(Dataset entries)

Content starts

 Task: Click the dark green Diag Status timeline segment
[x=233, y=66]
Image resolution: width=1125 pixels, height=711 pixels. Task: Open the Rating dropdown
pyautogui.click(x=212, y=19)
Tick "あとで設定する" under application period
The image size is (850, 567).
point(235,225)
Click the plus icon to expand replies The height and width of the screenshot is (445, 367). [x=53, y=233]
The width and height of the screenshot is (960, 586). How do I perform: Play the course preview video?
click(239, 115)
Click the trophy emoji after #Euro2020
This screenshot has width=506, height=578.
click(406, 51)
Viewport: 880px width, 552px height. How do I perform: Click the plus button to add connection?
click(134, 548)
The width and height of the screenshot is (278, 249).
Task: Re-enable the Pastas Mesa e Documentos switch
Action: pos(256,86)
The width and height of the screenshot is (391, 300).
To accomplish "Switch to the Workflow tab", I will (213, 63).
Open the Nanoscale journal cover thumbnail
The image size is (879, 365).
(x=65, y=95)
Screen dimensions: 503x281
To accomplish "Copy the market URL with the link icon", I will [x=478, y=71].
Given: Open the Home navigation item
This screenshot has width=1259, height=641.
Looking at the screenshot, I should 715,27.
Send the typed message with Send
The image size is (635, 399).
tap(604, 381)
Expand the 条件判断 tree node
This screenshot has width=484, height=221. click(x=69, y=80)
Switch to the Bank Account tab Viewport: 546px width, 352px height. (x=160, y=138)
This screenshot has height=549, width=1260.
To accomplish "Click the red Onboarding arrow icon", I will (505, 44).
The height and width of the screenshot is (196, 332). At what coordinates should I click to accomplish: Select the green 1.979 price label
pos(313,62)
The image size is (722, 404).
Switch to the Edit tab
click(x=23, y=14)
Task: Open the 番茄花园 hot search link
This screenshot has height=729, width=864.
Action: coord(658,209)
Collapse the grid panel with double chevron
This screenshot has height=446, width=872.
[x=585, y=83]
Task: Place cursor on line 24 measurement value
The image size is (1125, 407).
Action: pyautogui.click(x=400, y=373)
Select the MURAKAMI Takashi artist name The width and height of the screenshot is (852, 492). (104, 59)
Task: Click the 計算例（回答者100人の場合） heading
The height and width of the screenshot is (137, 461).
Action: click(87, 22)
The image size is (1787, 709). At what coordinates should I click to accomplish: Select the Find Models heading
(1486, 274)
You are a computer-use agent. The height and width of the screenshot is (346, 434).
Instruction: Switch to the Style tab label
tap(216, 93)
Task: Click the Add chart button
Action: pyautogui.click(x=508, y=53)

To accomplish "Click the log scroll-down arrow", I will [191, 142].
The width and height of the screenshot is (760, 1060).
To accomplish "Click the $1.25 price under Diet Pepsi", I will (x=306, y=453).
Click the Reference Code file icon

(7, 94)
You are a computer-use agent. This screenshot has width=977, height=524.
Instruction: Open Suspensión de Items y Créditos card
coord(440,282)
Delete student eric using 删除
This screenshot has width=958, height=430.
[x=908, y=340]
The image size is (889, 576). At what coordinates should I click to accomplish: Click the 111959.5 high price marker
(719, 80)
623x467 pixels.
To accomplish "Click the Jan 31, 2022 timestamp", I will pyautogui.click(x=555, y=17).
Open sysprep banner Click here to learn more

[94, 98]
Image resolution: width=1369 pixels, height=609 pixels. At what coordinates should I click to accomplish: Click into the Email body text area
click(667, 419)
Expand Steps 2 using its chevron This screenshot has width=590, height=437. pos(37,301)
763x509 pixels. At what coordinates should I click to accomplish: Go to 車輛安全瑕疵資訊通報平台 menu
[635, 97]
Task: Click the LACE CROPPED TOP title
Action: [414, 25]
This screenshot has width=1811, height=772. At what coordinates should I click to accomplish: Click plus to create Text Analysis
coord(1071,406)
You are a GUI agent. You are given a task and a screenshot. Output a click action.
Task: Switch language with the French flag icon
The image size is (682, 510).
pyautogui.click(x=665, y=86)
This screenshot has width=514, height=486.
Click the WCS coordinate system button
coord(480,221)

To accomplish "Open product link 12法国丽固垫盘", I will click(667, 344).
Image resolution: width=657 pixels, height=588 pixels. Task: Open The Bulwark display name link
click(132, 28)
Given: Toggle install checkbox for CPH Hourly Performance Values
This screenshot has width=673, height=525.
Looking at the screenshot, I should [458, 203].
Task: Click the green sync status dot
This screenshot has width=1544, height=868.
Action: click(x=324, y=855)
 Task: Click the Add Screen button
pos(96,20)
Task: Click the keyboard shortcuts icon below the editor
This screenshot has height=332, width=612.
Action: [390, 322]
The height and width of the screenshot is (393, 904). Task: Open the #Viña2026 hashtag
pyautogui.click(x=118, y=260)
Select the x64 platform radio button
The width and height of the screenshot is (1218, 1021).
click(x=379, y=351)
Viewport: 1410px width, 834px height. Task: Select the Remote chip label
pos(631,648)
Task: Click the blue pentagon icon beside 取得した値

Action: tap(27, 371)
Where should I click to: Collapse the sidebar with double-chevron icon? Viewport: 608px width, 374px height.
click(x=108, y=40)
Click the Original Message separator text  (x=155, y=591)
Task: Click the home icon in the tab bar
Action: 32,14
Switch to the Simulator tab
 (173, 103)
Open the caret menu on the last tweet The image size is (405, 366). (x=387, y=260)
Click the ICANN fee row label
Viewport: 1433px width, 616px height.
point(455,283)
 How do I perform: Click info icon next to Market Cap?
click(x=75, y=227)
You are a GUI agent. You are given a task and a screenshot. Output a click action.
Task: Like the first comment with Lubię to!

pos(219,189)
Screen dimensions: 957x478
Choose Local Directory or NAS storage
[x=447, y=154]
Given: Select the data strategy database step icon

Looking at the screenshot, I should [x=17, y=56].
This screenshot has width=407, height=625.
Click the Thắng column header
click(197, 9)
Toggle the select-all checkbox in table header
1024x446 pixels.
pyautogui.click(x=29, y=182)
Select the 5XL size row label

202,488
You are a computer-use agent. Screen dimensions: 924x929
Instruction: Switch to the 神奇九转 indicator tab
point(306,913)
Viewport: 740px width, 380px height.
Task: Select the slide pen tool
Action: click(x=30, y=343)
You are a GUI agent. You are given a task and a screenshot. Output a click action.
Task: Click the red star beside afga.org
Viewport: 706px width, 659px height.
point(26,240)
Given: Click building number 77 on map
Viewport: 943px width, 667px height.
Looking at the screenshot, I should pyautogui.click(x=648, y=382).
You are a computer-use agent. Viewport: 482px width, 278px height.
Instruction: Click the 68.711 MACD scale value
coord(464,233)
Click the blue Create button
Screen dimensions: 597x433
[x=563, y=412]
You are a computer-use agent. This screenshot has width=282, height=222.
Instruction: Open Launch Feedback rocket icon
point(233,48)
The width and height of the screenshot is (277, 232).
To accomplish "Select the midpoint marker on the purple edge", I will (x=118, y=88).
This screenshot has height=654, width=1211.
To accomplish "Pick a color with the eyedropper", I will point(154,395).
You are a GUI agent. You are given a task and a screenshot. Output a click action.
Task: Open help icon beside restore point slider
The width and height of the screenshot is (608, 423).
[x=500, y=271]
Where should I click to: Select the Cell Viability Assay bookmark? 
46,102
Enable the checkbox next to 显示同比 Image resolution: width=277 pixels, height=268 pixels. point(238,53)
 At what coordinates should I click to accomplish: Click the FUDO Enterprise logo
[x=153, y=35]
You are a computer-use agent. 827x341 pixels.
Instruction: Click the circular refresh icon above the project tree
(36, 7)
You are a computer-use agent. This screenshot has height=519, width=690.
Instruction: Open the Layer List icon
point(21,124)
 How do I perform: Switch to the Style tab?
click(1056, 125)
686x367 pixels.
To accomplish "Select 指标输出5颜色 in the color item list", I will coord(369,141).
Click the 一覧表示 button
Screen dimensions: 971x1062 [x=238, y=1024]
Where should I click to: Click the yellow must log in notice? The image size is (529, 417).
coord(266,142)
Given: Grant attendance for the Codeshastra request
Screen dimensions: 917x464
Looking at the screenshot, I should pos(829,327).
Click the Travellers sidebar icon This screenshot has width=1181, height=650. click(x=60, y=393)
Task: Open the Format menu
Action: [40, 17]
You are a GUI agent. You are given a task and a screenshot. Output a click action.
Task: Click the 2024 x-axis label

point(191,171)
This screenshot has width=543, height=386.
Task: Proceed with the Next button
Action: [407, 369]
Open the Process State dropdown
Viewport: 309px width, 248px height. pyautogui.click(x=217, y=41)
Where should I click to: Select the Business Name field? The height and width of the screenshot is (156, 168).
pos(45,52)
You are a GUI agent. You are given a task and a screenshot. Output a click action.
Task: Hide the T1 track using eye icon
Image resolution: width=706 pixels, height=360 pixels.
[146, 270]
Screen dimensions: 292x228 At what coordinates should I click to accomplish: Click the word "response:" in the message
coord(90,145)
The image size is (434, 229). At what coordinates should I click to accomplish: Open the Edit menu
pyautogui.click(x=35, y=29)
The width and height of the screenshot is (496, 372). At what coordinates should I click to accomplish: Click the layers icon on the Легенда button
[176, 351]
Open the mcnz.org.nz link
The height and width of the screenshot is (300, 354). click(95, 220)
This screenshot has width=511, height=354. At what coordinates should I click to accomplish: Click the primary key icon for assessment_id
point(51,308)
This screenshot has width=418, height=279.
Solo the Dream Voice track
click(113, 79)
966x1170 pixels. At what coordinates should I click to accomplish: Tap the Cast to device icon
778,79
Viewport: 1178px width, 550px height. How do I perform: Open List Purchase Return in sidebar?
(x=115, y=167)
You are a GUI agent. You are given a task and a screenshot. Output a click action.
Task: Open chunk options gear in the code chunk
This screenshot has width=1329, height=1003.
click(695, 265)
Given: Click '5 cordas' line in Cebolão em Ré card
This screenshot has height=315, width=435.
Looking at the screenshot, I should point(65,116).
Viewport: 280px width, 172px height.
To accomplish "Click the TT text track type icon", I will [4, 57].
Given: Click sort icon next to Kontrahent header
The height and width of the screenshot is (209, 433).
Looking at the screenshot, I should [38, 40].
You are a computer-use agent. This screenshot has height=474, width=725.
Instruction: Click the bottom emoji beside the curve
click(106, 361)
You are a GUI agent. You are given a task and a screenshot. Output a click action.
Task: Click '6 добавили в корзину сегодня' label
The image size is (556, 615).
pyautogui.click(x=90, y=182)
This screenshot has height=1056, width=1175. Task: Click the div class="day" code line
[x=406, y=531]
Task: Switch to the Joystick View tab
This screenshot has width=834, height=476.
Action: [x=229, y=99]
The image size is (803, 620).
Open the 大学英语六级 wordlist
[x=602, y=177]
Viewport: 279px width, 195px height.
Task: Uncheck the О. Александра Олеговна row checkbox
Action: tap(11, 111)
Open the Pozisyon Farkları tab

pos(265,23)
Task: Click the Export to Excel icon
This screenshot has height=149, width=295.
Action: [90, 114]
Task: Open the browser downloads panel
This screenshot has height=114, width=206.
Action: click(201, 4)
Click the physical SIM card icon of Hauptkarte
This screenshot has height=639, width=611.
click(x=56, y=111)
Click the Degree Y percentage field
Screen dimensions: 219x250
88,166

Content ends

What is being asked:
All lines of the records above that carry the word "using" should be listed.

Exercise answer:
Delete student eric using 删除
Expand Steps 2 using its chevron This screenshot has width=590, height=437. pos(37,301)
Task: Hide the T1 track using eye icon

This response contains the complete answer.